Copy the lines from the one containing "You are a computer-use agent. This" through the one containing "pos(238,795)", without the pictures.

[Records from a collection]

....

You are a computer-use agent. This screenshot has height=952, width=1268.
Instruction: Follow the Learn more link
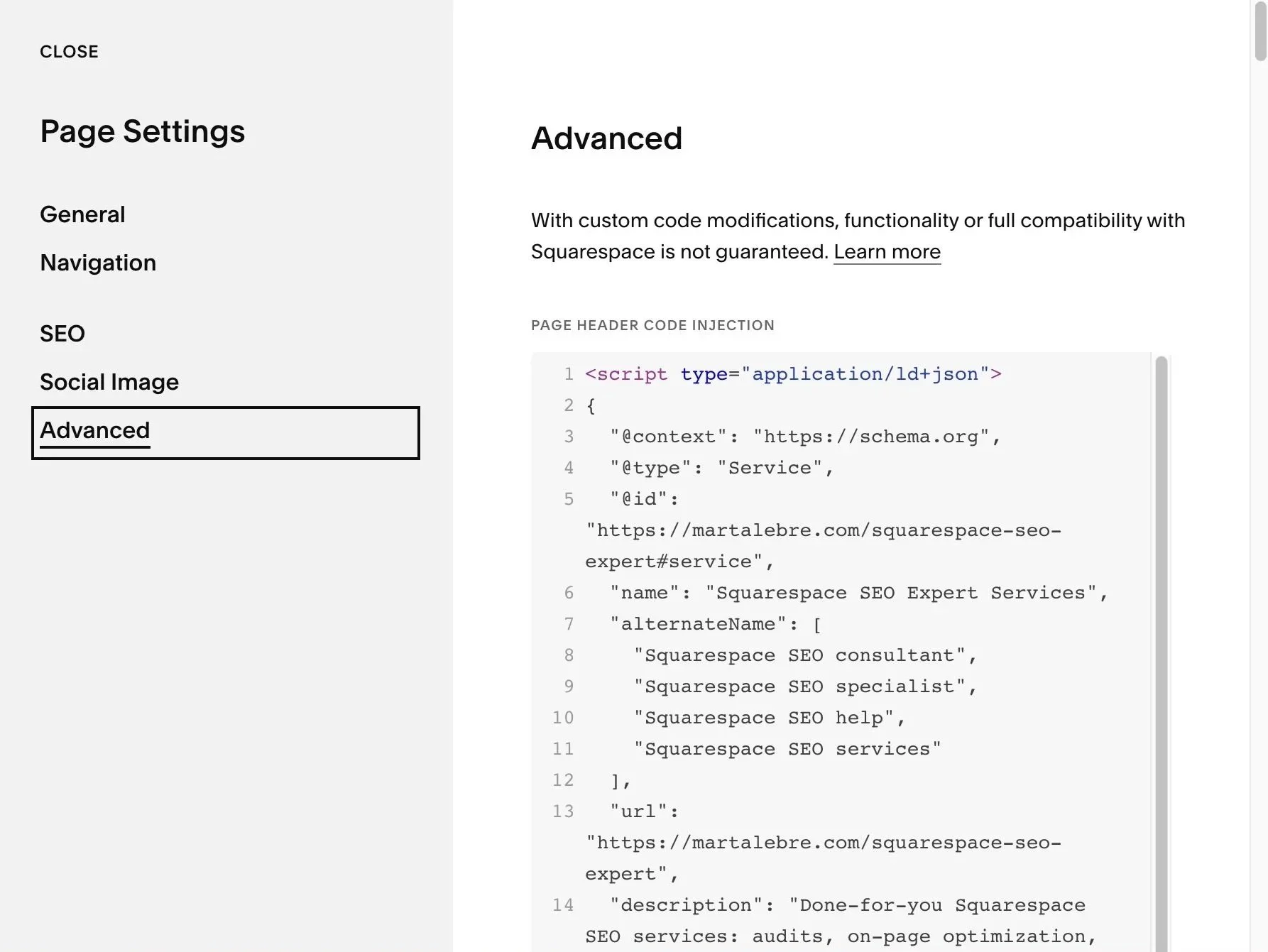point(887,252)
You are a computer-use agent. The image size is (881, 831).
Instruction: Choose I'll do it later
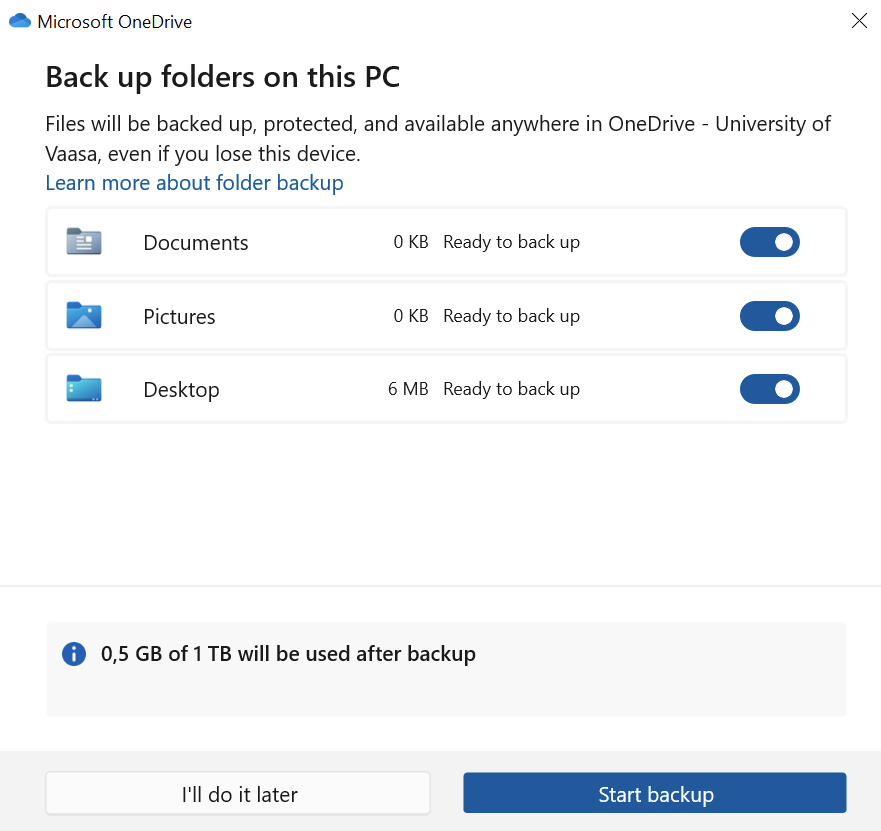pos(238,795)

....

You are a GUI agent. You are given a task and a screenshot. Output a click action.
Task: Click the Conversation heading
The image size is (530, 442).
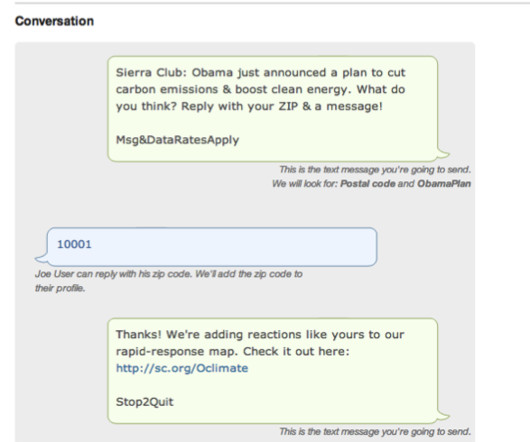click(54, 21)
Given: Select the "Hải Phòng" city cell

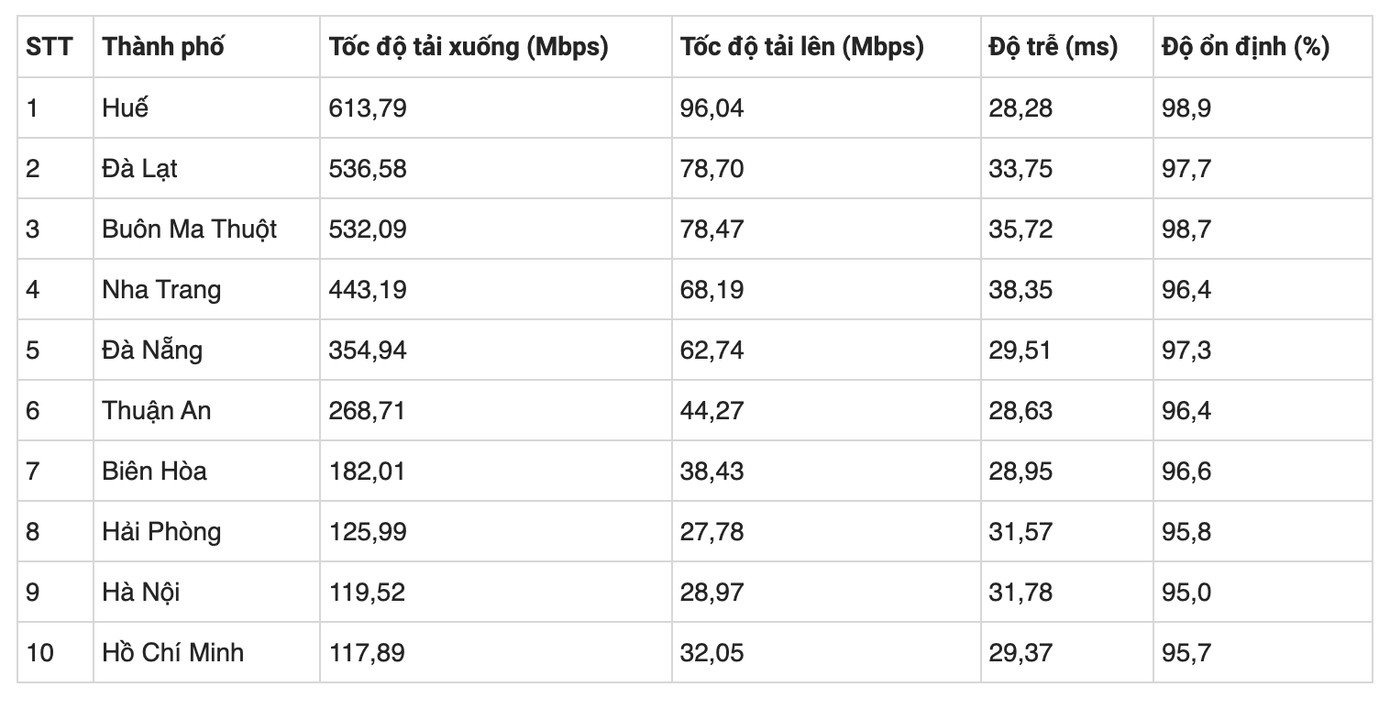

....

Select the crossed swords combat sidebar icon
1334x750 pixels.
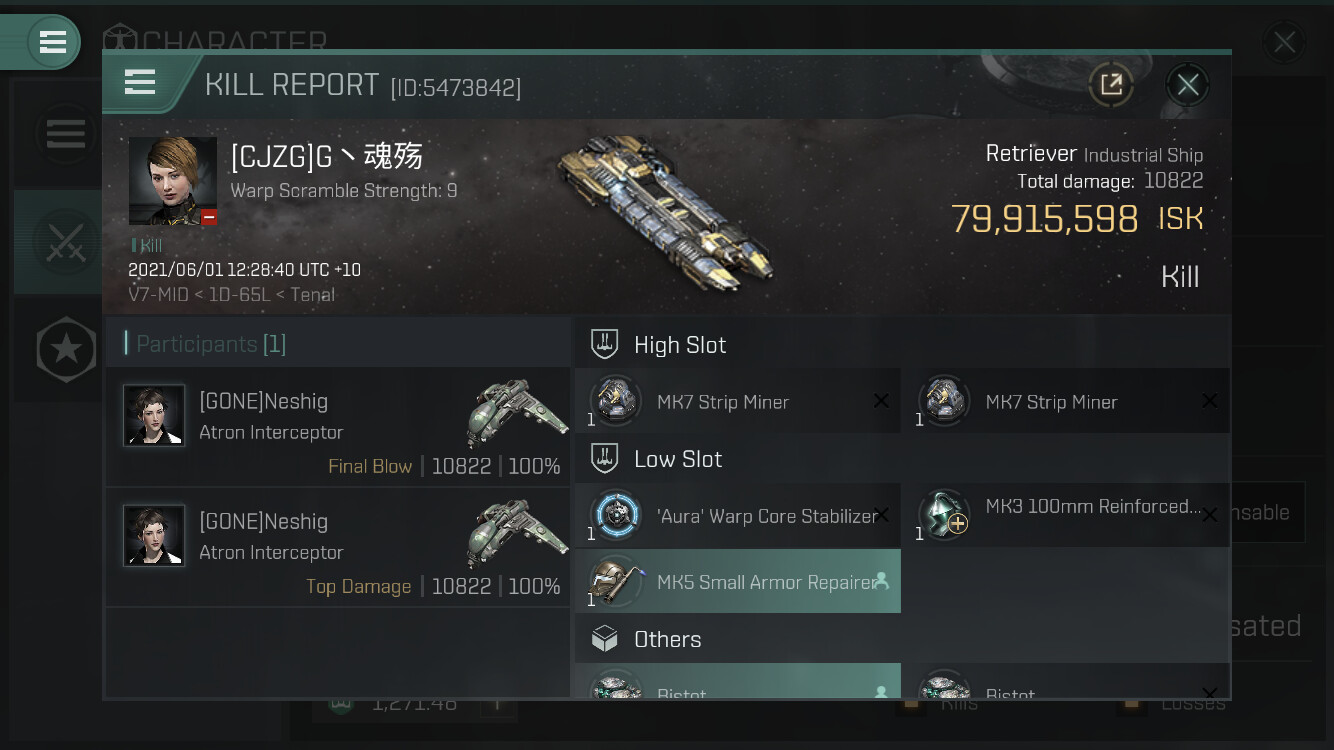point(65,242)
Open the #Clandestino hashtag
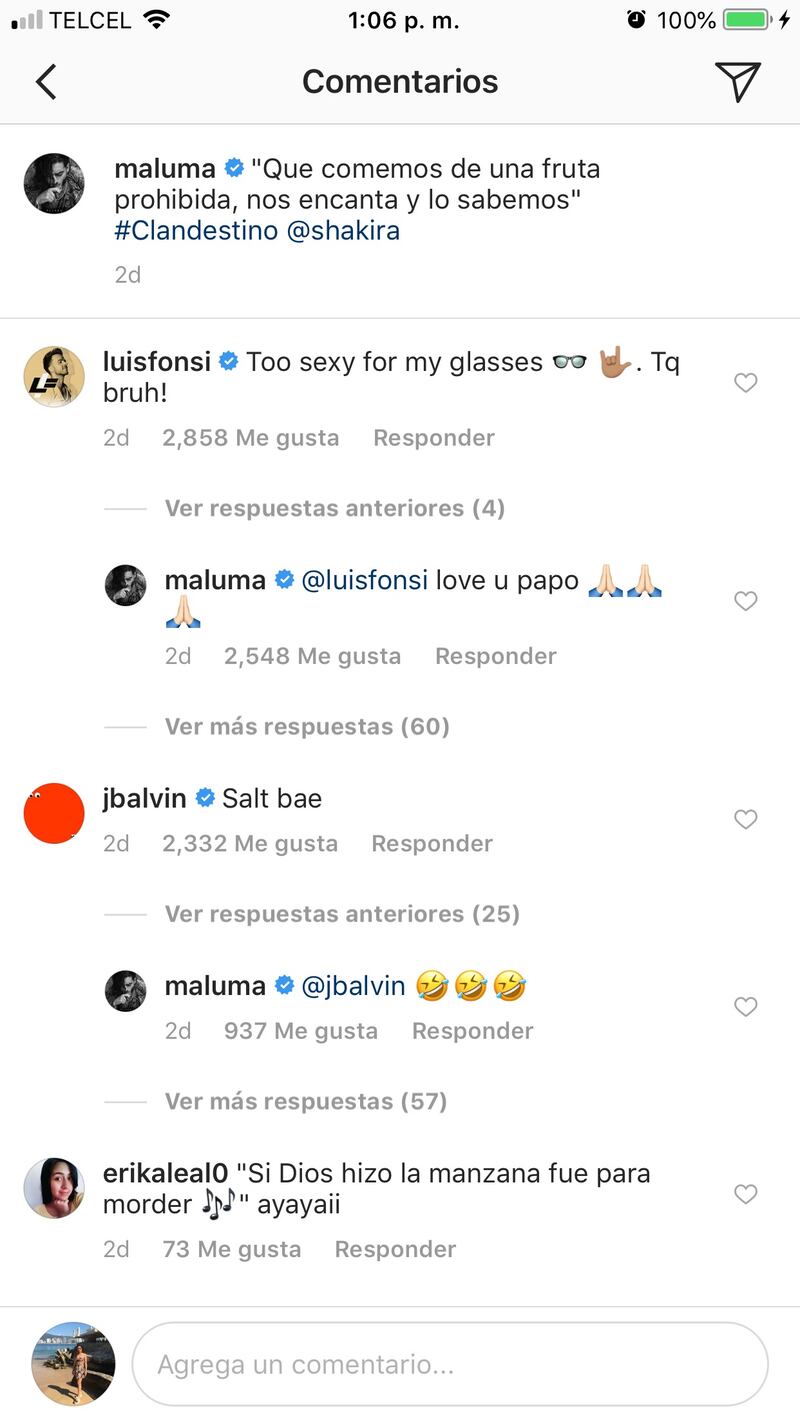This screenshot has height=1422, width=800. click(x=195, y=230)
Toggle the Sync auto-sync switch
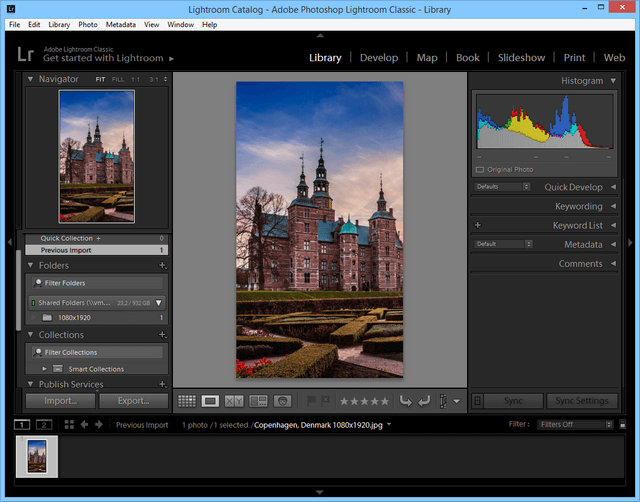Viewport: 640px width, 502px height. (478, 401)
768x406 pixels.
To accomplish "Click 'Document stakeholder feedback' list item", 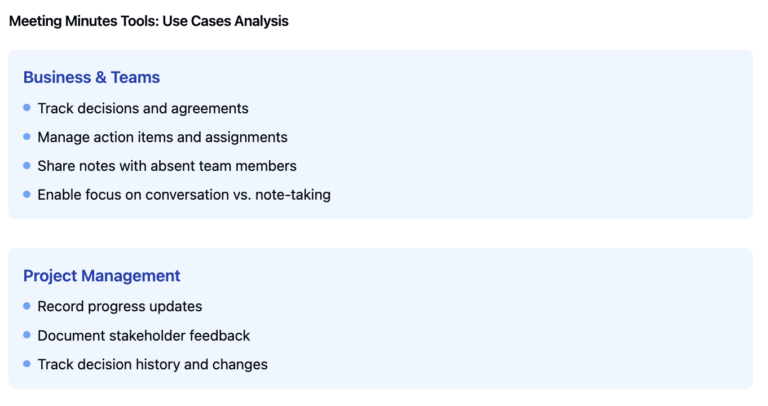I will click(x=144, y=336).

....

- **TASK ANSWER**:
You are a computer-use agent. This screenshot has height=952, width=1268.
Instruction: Follow the Learn more link
point(887,252)
You are a computer-use agent. The image size is (881, 831).
Instruction: Choose I'll do it later
pos(238,795)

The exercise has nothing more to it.